[Collected data entries]
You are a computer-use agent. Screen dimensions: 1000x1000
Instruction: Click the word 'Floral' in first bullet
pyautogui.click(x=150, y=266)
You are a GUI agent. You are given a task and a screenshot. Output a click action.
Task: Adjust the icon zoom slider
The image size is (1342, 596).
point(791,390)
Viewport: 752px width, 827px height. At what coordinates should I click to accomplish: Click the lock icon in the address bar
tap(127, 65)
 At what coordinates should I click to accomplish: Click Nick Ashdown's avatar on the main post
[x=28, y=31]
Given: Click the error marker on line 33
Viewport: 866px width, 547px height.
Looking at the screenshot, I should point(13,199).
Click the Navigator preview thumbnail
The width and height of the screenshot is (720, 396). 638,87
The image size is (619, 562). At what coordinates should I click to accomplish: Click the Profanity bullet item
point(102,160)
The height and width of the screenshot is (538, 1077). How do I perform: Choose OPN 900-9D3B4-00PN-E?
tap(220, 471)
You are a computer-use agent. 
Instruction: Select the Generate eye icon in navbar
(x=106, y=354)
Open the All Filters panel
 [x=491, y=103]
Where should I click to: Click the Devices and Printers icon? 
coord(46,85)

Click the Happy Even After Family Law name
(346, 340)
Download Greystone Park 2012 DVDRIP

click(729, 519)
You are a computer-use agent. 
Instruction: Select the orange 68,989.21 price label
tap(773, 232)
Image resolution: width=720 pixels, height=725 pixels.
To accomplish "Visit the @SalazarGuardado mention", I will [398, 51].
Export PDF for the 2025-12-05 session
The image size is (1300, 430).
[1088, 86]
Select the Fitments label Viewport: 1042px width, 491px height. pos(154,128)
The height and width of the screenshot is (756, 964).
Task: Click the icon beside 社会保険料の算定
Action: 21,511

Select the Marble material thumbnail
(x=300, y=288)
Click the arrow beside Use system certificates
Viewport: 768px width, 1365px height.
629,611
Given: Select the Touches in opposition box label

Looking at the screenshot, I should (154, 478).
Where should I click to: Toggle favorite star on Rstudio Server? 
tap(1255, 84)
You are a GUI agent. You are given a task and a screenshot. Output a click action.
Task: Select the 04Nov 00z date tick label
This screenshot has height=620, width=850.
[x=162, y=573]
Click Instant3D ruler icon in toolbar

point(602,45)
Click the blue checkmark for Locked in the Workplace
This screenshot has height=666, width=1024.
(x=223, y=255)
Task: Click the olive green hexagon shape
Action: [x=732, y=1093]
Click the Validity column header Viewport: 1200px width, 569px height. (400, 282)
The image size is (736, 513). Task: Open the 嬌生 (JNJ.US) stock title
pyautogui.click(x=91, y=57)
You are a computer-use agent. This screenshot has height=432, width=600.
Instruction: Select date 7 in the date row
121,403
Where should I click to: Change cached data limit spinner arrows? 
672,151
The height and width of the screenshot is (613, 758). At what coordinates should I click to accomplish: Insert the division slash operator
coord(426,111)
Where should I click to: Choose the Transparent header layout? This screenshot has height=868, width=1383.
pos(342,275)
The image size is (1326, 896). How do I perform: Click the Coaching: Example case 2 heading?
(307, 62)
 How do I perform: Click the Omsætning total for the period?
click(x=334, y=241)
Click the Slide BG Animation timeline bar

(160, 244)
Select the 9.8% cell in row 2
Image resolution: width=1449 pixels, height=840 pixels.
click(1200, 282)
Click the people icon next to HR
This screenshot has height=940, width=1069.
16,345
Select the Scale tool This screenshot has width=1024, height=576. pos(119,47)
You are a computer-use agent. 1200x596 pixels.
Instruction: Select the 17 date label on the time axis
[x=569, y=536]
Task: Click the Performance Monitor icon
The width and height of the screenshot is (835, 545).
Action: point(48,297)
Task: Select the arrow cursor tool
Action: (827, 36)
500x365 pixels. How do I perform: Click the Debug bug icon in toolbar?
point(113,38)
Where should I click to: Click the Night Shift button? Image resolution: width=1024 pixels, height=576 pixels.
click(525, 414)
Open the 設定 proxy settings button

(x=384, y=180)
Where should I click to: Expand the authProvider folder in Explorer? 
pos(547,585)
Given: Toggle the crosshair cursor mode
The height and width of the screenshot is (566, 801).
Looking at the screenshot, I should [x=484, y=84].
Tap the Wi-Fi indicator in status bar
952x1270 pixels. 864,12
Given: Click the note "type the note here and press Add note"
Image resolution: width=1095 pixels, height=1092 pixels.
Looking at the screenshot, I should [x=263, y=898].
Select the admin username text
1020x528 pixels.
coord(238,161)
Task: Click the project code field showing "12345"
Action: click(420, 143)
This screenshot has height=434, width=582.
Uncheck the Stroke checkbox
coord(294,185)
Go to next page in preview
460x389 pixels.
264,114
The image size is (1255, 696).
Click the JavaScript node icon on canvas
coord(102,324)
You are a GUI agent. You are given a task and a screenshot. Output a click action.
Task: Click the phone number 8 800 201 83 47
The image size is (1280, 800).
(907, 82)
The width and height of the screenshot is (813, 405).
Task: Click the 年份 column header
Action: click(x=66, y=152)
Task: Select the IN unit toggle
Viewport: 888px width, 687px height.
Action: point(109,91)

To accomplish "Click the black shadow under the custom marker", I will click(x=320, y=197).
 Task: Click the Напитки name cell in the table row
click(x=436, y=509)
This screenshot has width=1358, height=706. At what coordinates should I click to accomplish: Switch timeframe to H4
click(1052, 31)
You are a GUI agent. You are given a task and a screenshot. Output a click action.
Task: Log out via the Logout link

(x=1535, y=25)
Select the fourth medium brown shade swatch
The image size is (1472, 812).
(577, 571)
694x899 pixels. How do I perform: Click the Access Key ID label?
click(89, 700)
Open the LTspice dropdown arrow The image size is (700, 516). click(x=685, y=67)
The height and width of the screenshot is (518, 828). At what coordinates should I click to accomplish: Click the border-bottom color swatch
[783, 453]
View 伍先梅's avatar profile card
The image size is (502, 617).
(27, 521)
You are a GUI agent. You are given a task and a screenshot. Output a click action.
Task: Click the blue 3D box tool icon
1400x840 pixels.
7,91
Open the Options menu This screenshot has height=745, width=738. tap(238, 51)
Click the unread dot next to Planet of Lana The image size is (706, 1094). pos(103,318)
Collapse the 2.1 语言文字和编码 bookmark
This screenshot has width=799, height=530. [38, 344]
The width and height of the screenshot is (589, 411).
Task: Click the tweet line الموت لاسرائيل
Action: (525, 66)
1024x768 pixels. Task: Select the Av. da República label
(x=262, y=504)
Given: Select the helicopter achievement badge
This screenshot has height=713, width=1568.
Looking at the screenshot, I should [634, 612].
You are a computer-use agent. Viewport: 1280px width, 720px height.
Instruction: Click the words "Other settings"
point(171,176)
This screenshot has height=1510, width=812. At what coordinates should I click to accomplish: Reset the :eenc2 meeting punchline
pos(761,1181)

*Prompt*: Your reply should be a single number: the count of lines above that contain the word "marker".

*Completed exercise*: 2